The Swiss army also had countless fake rocks, houses or barns that could open a whole wall or split into two, with cannons and/or nasty machine guns inside. Many of those were given up recently, and even Swiss citizens where surprised how well guarded they were. Also, thousands of Swiss tunnels and bridges, but also highways and railroads are built with tank traps and demolition charges.
A regular visitor to Switzerland wrote:
When we used to visit Switzerland we had a game as we drove along or walked the mountain paths – “Spot the hidden bunker“. The more you looked, the more you saw. Switzerland is riddled with hidden and disguised military installations. What appeared to be a rock face in a lay-by beside the road were actually steel and concrete doors painted like rock. That 4 lane highway actually converts to a runway with the hangar doors hidden in the cliffs beside it. The cute looking little chocolate box mountain chalet you are hiking towards has machine gun slits on closer inspection.
The Swiss Air Force
The Swiss maintains a small air force. That wasn’t always like that, it once had a huge Vampire and Venom fleet, with only the married pilots having ejection seats. Nowadays, Switzerland has 32 Boeing F/A-18 Hornets (initally 34) and 54 F-5E Tiger (to be replaced by 2016 – but Switzerland voted against the purchase of Saab JAS-39 Gripen in a popular vote in 2014). By the way – even the Swiss Air Force pilots where militiamen except the F/A-18 pilots who are professionals – Most of the militia pilots are Civilian pilots outside the Swiss Air Force, but some of them farmers or butchers. While small, the Swiss Air Force is also very secretive. Along side their (countless) mountain air bases are hardened tunnels drilled into the mountains – where the fighter jets are being kept. If enemy pilots would be flying overhead, all they would see is taxiways disappearing into the mountains. And there is the rumor that even runways are vanishing in the mountains – with only a small part being visible.

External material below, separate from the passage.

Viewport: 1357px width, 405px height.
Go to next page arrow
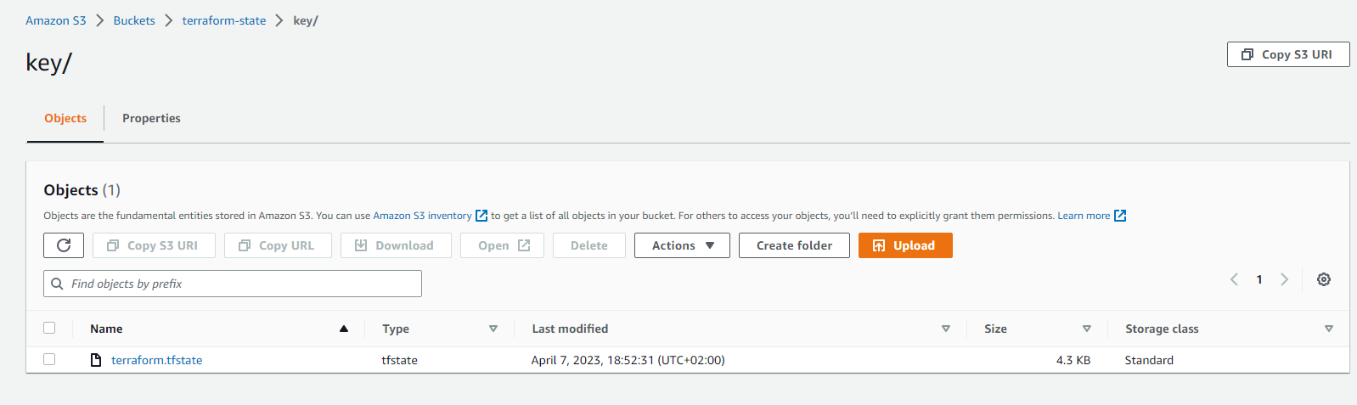point(1285,279)
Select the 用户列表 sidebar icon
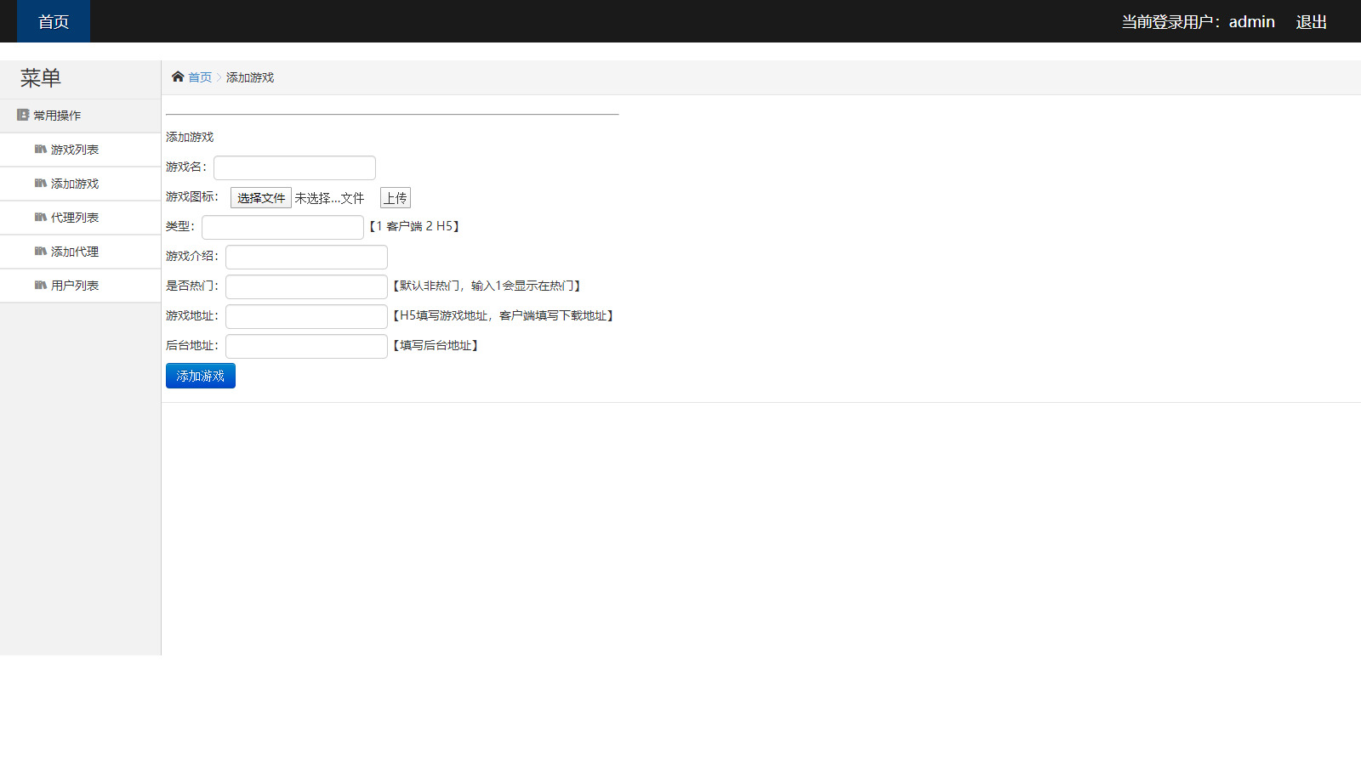This screenshot has width=1361, height=765. [x=41, y=285]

The Swiss Air Force also has highways parts that can be converted into landing/takeoff runways by quickly removing the grade separations – and from time to time exercises do take place on those parts. Usually at nigh time, highways are closed down so the fighter jets could land.
How the hell do they find their way?
Another remarkable thing is how Swiss military pilots managed to fly within the Swiss Alps – without ILS and GPS, of course. And they didn’t just fly at good weather!

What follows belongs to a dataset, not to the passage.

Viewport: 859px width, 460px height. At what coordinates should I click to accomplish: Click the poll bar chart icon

During recent tourist Hawker Hunter flights – organized by MiGFlug – the pilot explained the system to an astonished British customer. The customer asked how they managed to not lose orientation in the mountains, as everything looks similar and they are flying at low level through valleys – so it’s hard to have orientation points. The pilot – which was the famous Jetman Yves Rossy, a former military and still active Hunter pilot – explained:
First of all, as a Swiss pilot, you know the geography extremely well. But when the weather was bad, we were guided from ground stations who told us exactly where to fly, how many degrees to the left, when to go up, when to go down. It was an extreme level of trust as we sometimes didn’t see anything while flying through a narrow valley at low level. A simple system, but it worked.
The customer then asked: Well it works for Switzerland, but how do Swiss pilots manage the orientation abroad?
Yves “Jetman” Rossy:
We do not invade, so why do pilots have to manage navigation abroad?